With this proposed update, the ability of a company to defer reporting the tax consequences of these transaction will be eliminated, and it could create greater volatility in tax expense and earnings, increase a company’s effective tax rate, lead to real or perceived manipulation of earnings and create more difficulty in estimating the annual effective tax rate if forecasting of intra-entity transfers must be performed at interim periods. The current proposal does not specifically address whether the income tax consequences of an intra-entity transfer would be included in the estimated annual effective tax rate calculation at interim periods or recognized discretely in the period in which the transfer occurs. Varying degrees of complexity will be encountered by entities having to forecast intra-entity transfers within a complex global supply chain to facilitate forecasting the entity’s effective tax rate for the year. 

Proposed Effective Date

The proposed update includes an effective date for public companies in annual periods, including the interim periods within those annual periods, beginning after December 15, 2016. Early adoption for public companies would not be allowed under the currently proposed change. However, several commentators suggested the Board should consider allowing early adoption for all entities or same-time adoption for public and non-public entities.

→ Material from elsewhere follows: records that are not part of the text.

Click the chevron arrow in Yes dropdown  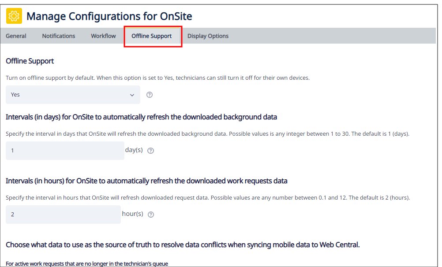pos(132,95)
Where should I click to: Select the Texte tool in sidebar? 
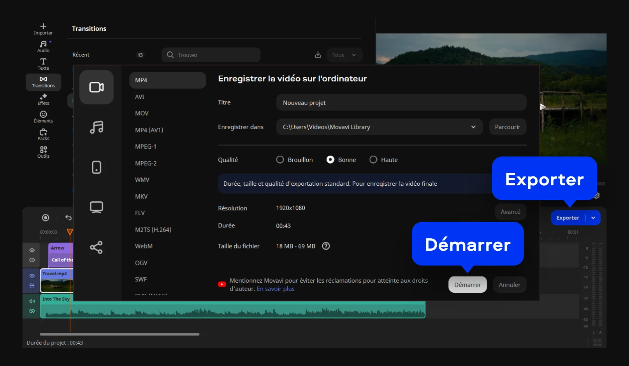point(43,64)
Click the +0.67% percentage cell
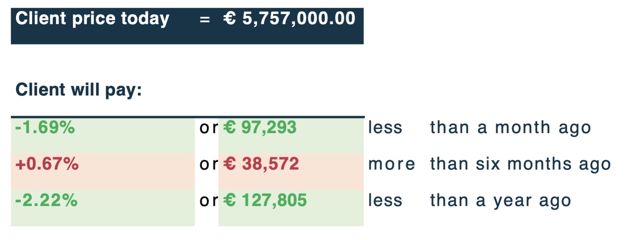This screenshot has height=240, width=631. click(103, 172)
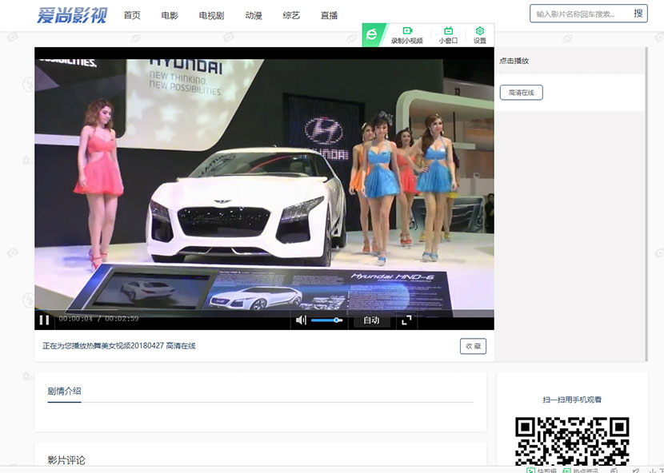
Task: Enter fullscreen mode in the player
Action: pos(406,320)
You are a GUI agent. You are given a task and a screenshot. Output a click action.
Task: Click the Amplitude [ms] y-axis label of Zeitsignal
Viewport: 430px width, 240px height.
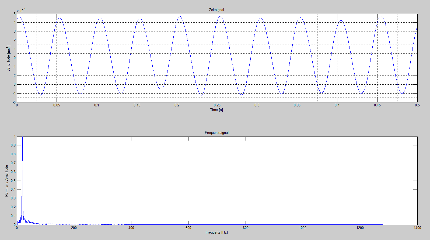(x=9, y=58)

The proposed effective date for non-public entities is annual periods beginning after December 15, 2017 and interim periods in annual periods beginning after December 15, 2018. Early adoption is permitted, but not before the effective date for public entities under the currently proposed change.


Transition reporting under the proposed update requires recording a cumulative adjustment to retained earnings as of the beginning of the period of adoption for the recognition of the income tax consequences of any intra-entity asset transfers occurring before the effective date. Companies are required to disclose the nature of and reason for the change in accounting principle, as well as quantitative information about the effects of the accounting change.

The FASB did not propose changes to other existing disclosure requirements with this exposure draft because it felt the current requirements provide users with information on significant intra-entity transfers and it is evaluating all income tax disclosures as part of a broader initiative. The income tax effects will be visible to a financial statement user to the extent the tax effects are material enough to require disclosure in the effective tax rate reconciliation. Also, if an intra-entity transfer gives rise to a significant portion of the company’s deferred income taxes, an entity will be required to disclose it under the existing disclosure framework.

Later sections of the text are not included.